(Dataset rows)
━━━━━━━━━━━━━━━━
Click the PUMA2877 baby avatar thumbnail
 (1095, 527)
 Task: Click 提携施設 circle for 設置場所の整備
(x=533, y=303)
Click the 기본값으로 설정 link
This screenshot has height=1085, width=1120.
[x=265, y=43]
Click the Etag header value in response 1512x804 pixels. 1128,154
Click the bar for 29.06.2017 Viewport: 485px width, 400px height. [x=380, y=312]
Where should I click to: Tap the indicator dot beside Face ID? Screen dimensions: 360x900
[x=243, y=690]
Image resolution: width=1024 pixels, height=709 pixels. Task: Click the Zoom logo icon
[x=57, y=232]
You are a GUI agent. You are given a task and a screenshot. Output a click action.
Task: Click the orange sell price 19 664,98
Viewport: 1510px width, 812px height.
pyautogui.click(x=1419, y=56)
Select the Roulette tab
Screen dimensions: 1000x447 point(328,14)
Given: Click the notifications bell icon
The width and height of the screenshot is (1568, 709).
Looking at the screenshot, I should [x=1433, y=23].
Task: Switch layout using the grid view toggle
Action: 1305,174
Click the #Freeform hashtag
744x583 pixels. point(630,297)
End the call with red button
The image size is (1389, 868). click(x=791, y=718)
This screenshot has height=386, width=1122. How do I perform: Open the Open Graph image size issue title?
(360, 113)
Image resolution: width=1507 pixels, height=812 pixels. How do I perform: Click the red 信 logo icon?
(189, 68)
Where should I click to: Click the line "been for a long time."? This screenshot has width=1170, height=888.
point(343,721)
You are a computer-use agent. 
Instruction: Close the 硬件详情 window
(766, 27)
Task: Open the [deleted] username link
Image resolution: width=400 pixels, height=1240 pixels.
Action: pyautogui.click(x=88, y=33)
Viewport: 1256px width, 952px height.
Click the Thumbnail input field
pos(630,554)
━━━━━━━━━━━━━━━━
Prompt: Copy out the material word for word, starting at the line containing "Where should I click to: Tap" and ending at the last line of the material.

Correct response:
Where should I click to: Tap the indicator dot beside Face ID? Screen dimensions: 360x900
[x=243, y=690]
Image resolution: width=1024 pixels, height=709 pixels. Task: Click the Zoom logo icon
[x=57, y=232]
You are a GUI agent. You are given a task and a screenshot. Output a click action.
Task: Click the orange sell price 19 664,98
Viewport: 1510px width, 812px height.
pyautogui.click(x=1419, y=56)
Select the Roulette tab
Screen dimensions: 1000x447 point(328,14)
Given: Click the notifications bell icon
The width and height of the screenshot is (1568, 709).
Looking at the screenshot, I should [x=1433, y=23].
Task: Switch layout using the grid view toggle
Action: 1305,174
Click the #Freeform hashtag
744x583 pixels. point(630,297)
End the call with red button
The image size is (1389, 868). click(x=791, y=718)
This screenshot has height=386, width=1122. How do I perform: Open the Open Graph image size issue title?
(360, 113)
Image resolution: width=1507 pixels, height=812 pixels. How do I perform: Click the red 信 logo icon?
(189, 68)
Where should I click to: Click the line "been for a long time."? This screenshot has width=1170, height=888.
point(343,721)
You are a computer-use agent. 
Instruction: Close the 硬件详情 window
(766, 27)
Task: Open the [deleted] username link
Image resolution: width=400 pixels, height=1240 pixels.
Action: pyautogui.click(x=88, y=33)
Viewport: 1256px width, 952px height.
Click the Thumbnail input field
pos(630,554)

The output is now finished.